Metadata-Version: 2.1
Name: peroxymanova
Version: 0.2.0
Classifier: Programming Language :: Rust
Classifier: Programming Language :: Python :: Implementation :: CPython
Classifier: Programming Language :: Python :: Implementation :: PyPy
Requires-Dist: numpy >=1.15, <1.27
Requires-Dist: scipy >=1.1, <1.13
Requires-Python: >=3.8, <3.13
Description-Content-Type: text/markdown; charset=UTF-8; variant=GFM

# Peroxymanova

This project is essentially an implementation of PERMANOVA ([wiki link](https://en.wikipedia.org/wiki/Permutational_analysis_of_variance), doi:[10.1111/j.1442-9993.2001.01070.pp.x](https://onlinelibrary.wiley.com/doi/10.1111/j.1442-9993.2001.01070.pp.x)) in Rust.

PERMANOVA (Permutational Multivariate Analysis of Variance) is a method for comparing groups of mathematical objects, requiring only a dissimilarity matrix between them, as opposed to having a notion of an average, like the one used in classical ANOVA. This is incredibly useful, since it is massively easier to define a dissimilarity than a mean: there is no obvious "average graph", "average neural network" or an "average RL policy", but with a little bit of hand waving one can define distances, or dissimilarities between a pair of such entities.

This package aims to provide quality-of-life bells and whistles that turn this incredible method into something useful day to day. It implements the following workflow:

1. Accept a `Collection` of some things `T`, a `Callable` that can compare two of those `T`, returning a float, and a `Collection` of labels that indicate to which group a given thing `T` belongs to
2. Efficiently run the `Callable[[T,T], float]` for every possible pair of objects in the `Collection` and build a dissimilarity matrix
3. Given the dissimilarity matrix and a `Collection` of group-indicating labels, run the PERMANOVA algorithm to get a test statistic and a p-value for the null hypothesis of the groups being all and the same. This step requires a lot of permutations to get the p-value so run it *blazingly fast* in Rust

Strategic roadmap:
- Actually make it multivariate since a single p-value for a single "difference" is kind of just one-way permutational ANOVA.
- Make a fancy parallelization backend interface for computing pairwise distances. Maybe there could be a backend='ray' that would actually search for a full ray cluster?
- Since we dream of ray, should we get a cluster for rust side as well? :)

[Required tasks]
(a) In the Peroxymanova description, what does PERMANOVA require between the objects it compares?
(b) Rewrite the paragraph of the Peroxymanova description that begins "PERMANOVA (Permutational Multivariate Analysis of Variance)" as a shorter paragraph that keeps its main facts.
The records are separate material with no connection to the Peroxymanova description.

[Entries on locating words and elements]
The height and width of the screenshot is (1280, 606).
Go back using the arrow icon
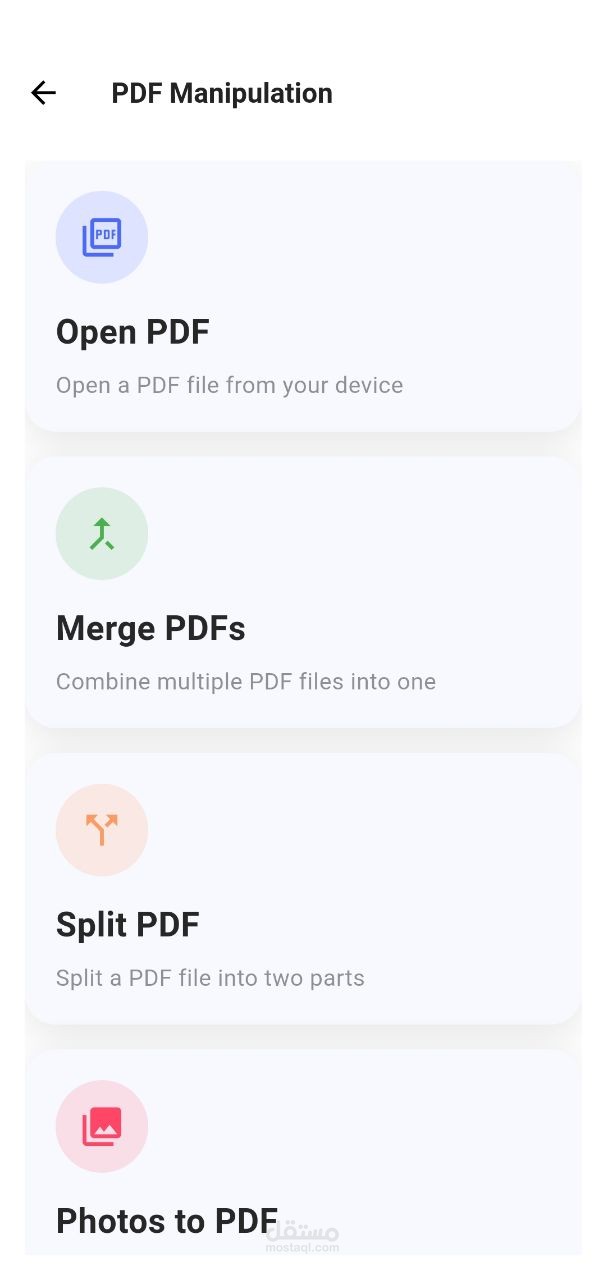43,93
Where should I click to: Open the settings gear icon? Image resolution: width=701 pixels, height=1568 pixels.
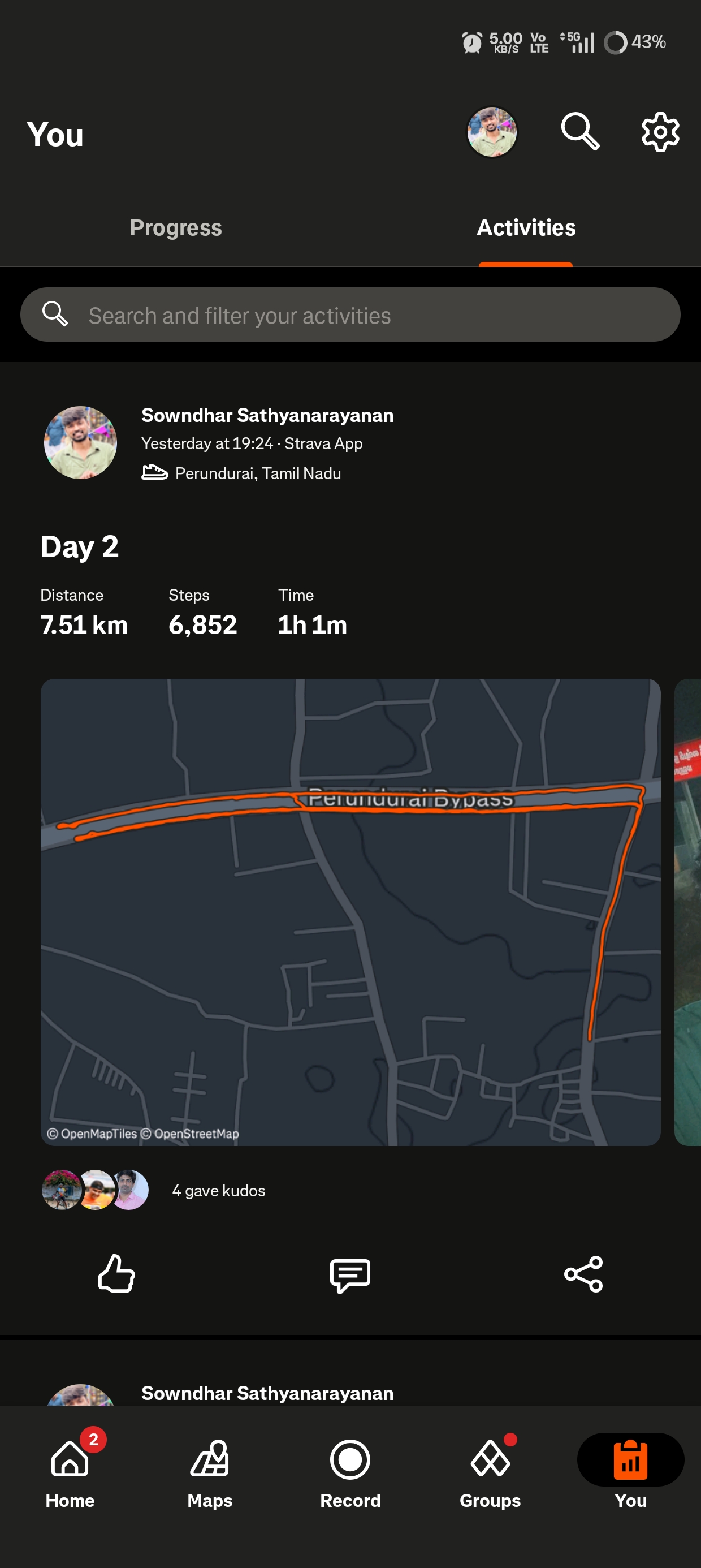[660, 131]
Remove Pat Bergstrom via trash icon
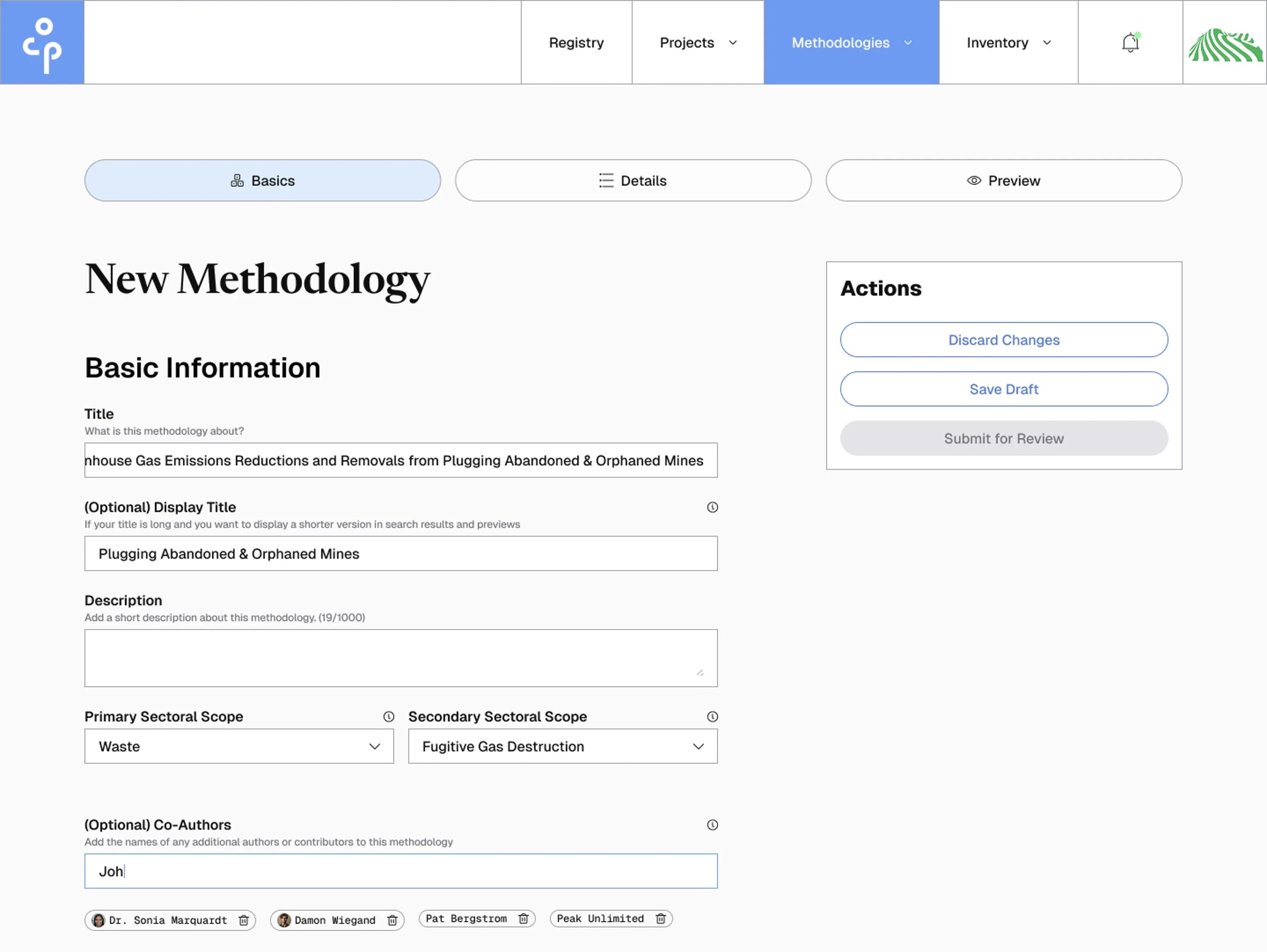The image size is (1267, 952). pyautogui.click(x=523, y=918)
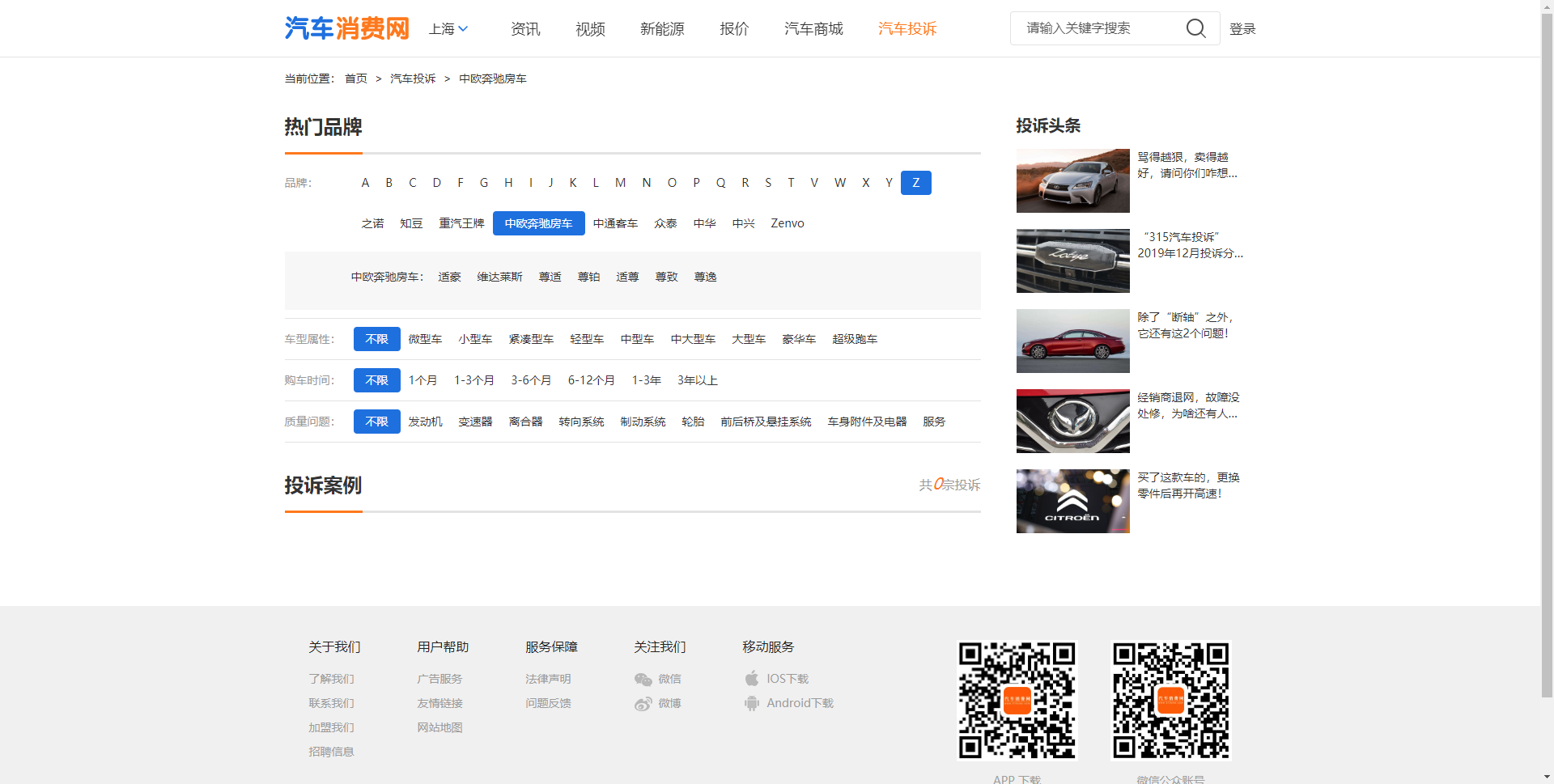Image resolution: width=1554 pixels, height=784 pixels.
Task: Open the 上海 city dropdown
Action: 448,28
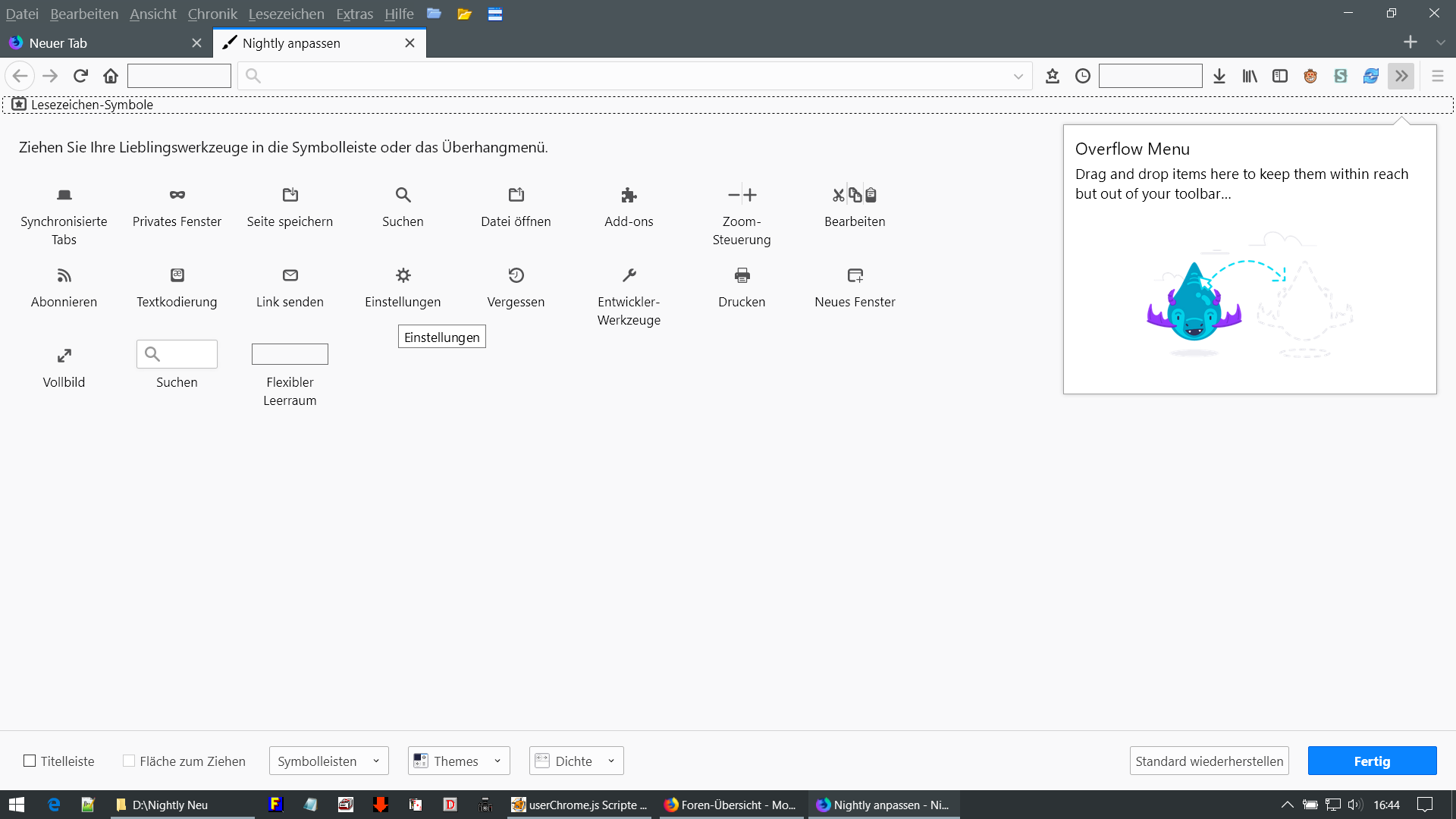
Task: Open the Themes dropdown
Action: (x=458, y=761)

[Per-task outputs]
(a) It requires only a dissimilarity matrix between them.

(b) PERMANOVA compares groups of mathematical objects using only a dissimilarity matrix, not the average that classical ANOVA needs. This is very useful because a dissimilarity is much easier to define than a mean. There is no obvious average graph, neural network or RL policy, but distances between pairs of them can be defined.